The reasons why the rite of S Pius V - the traditional or Tridentine rite - and the Anglican Prayer Books are not quite in sync', is twofold. (1) The first Mass in the series for the 'green' Sundays was used differently in different places. Pius V inherited a tradition which used it on the weekdays after Trinity Sunday. The English medieval usage which the Prayer Book inherited and perpetuated used it on the first Sunday after Trinity and the weekdays which followed that Sunday. Hence, English custom puts all the Masses one week later than the Pian custom: the Mass of Trinity V, for example, is the Mass for Pentecost V (a Sunday after Trinity comes obviously a week later than the Sunday with the same number after Pentecost because Trinity is a week later than Pentecost).
(2) The English medieval missals used, on TrinityIII, an ancient Roman collect (which had its secret and postcommunion attached to it) which had dropped out of the books used by the revisers of Pius V. And on Trinity IV they used an ancient Roman Gospel which did not make it into the Pian Missal.
So on and after TrinityV, the Prayer Book is a week later than the Tridentine Missal as regards most of the Mass, but two weeks behind with regard to the Prayers and Gospels. If you are still reading this, apply for your £1m reward. (There are one or two disruptions as regards the graduals, but, O gawd, let's not go into that.)
So if you want to use a Tridentine Missal but keep in sync' with what your Prayer Book fellow Anglicans are doing, not to mention, of course, the pre-reformation English missals, you have otch about a bit in the book. Things are, incidentally, a bit easier if you say the Sunday Office from a Tridentine Breviary; on and after Trinity V all you need to do is to use the collect, third nocturn readings, and the antiphons for the Benedictus and Magnificat, according to this formula: Trinity x = Pentecost x-1.
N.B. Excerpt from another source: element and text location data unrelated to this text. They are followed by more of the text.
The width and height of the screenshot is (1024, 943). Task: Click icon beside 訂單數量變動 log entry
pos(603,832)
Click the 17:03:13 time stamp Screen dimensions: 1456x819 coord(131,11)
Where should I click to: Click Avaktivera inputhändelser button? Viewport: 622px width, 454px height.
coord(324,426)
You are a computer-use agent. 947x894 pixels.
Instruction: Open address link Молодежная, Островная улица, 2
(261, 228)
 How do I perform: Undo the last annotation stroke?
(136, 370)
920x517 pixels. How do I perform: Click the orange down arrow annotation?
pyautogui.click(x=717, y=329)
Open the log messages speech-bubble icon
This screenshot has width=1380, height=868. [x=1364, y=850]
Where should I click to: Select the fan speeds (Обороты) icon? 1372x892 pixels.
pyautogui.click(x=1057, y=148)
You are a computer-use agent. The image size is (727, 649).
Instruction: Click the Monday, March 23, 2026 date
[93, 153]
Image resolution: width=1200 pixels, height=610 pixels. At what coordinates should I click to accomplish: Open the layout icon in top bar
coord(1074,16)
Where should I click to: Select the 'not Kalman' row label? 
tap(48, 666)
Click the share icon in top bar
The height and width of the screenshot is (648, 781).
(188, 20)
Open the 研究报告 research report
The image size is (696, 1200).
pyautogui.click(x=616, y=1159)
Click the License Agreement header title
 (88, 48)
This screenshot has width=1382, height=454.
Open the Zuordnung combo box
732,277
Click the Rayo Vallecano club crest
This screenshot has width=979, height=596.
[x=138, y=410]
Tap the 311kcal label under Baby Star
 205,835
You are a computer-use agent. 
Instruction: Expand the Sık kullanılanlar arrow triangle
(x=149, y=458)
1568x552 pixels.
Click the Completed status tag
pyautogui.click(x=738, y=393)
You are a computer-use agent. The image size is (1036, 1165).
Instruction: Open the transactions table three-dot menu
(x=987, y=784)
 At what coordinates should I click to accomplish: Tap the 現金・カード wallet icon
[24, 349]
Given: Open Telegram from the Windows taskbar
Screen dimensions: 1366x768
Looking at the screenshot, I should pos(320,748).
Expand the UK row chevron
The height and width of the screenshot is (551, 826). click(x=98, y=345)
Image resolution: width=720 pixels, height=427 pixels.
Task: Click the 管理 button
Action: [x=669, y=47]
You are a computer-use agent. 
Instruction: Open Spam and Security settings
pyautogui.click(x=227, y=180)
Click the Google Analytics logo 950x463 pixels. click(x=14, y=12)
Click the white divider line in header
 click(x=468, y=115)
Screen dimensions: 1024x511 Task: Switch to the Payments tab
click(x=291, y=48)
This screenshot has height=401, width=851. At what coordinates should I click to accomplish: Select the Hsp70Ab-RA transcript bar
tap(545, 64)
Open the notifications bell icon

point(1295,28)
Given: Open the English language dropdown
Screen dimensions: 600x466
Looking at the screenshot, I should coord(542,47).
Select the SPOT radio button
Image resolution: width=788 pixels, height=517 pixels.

Anglican revisers in 1980 abandoned the ancient series of collects but around 2000 adopted a series which included many of the old collects on their old (Prayer Book) Sundays. The post-conciliar Roman Rite retains a fair number of the old collects but higglety pigglety, according to an enumeration 'per annum' rather than 'post Pentecosten', and (at the moment in Anglophone countries) in 'translations' which render them unrecognisable.